The uplift to maintenance loans is also a positive step. However, the government must go further to ensure the student maintenance support and loan repayment schemes work to increase access for disadvantaged students, especially given these students are now becoming even less likely to participate in higher education than their better-off peers. The government must ensure greater equity in student loan repayments, as under the current repayment system, lower- to middle-earning graduates are likely to bear a greater share of their lifetime income toward repaying these loans than their higher-earning peers. Furthermore, the government should consider the reintroduction of maintenance grants to further bolster the package of student support. 
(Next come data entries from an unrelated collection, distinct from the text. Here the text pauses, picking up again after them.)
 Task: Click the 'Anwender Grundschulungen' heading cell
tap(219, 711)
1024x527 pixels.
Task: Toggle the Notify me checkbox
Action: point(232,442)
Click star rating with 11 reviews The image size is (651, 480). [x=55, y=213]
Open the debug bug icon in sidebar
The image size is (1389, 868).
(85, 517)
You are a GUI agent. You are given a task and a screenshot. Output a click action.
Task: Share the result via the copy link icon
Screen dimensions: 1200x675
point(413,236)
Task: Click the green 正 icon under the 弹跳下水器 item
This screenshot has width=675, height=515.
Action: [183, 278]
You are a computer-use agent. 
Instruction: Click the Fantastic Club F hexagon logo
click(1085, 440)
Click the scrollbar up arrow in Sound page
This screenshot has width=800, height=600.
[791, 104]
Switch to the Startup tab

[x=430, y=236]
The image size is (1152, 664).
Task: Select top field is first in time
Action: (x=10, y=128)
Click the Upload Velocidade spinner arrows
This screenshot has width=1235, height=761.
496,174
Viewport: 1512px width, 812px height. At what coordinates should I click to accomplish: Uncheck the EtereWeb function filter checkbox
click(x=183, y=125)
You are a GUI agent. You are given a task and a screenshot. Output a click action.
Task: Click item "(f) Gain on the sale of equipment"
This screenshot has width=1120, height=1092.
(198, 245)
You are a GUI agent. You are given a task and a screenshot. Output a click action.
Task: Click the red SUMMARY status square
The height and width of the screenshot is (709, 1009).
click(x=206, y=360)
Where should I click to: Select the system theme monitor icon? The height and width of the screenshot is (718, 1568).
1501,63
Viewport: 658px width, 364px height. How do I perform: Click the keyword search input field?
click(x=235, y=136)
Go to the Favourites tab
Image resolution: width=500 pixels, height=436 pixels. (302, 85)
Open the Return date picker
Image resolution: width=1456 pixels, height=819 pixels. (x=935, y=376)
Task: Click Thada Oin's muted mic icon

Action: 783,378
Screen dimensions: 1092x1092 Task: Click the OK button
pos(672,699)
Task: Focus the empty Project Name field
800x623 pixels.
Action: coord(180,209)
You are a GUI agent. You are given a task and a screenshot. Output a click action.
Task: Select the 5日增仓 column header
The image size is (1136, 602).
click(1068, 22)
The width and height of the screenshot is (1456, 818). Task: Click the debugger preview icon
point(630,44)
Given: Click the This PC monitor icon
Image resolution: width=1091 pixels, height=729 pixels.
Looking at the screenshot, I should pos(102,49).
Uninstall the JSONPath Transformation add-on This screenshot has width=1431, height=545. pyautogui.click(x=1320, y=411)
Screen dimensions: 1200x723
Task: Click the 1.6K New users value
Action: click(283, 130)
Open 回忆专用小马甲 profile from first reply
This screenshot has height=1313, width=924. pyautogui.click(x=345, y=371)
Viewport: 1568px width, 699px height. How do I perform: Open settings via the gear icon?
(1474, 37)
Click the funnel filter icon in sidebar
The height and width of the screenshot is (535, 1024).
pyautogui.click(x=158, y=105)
These changes should be part of a broader, long-term reform to the higher education system that works toward a fair settlement for all students, regardless of their future earnings, while also fostering high-quality, well-supported alternatives to traditional degrees, including level 4 and 5 provision.”   

Short-term support for universities must be followed by long-term strategy

Responding to today’s announcement of an increase in the annual tuition fee cap in England to £9,535 from April, along with a 3.1% increase in maintenance loans, Mark Hilton, Policy Delivery Director at BusinessLDN, said:

‘‘Today’s announcements mark welcome short-term measures to support our world class university sector, while at the same time helping students with an increase in maintenance loans. Universities have been facing huge and growing cost pressures in recent years, with a seven-year freeze to tuition fees, tighter restrictions on international student visas, and now a hike in employer national insurance contributions.

“The Government should follow-up today’s interventions with delivery of a long-term plan for UK higher education so it can continue to be a world leader in teaching and research.

“Crucial to such a strategy will be launching a full financial review of the sector, ensuring recent positive rhetoric around international students matches policy, and making good on today’s commitment to bring employers and universities together to deliver the skills our economy needs.”